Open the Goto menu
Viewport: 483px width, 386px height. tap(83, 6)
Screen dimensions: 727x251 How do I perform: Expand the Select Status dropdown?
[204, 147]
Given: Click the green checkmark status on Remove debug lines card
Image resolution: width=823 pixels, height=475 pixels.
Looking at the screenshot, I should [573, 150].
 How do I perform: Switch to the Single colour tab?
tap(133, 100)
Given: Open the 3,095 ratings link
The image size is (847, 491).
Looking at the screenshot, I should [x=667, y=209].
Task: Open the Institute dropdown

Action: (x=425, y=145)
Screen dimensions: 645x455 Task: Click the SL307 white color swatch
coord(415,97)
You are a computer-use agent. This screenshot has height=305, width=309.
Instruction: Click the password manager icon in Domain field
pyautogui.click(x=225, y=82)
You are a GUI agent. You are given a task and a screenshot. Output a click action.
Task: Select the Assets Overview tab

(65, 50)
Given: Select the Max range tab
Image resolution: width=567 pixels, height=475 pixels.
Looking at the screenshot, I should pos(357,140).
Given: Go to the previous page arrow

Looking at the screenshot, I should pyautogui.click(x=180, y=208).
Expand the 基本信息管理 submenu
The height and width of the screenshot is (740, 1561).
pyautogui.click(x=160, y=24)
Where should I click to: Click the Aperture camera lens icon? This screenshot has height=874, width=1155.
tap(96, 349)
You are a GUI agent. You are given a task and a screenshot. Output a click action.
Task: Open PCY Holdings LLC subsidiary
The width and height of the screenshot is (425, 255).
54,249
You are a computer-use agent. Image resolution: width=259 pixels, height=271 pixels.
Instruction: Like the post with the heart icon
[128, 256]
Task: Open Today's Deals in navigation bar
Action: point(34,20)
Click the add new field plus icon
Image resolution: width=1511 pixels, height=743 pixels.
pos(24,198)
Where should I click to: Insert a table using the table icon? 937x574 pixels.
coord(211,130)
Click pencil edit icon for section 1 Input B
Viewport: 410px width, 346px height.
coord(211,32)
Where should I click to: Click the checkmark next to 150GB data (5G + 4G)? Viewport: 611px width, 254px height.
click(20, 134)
________
Assignment:
Show the lines above with "agent".

The answer:
You are a computer-use agent. This screenshot has height=305, width=309.
You are a GUI agent. You are given a task and a screenshot. Output a click action.
You are a GUI agent. You are given a task and a screenshot. Output a click action.
You are a computer-use agent. Image resolution: width=259 pixels, height=271 pixels.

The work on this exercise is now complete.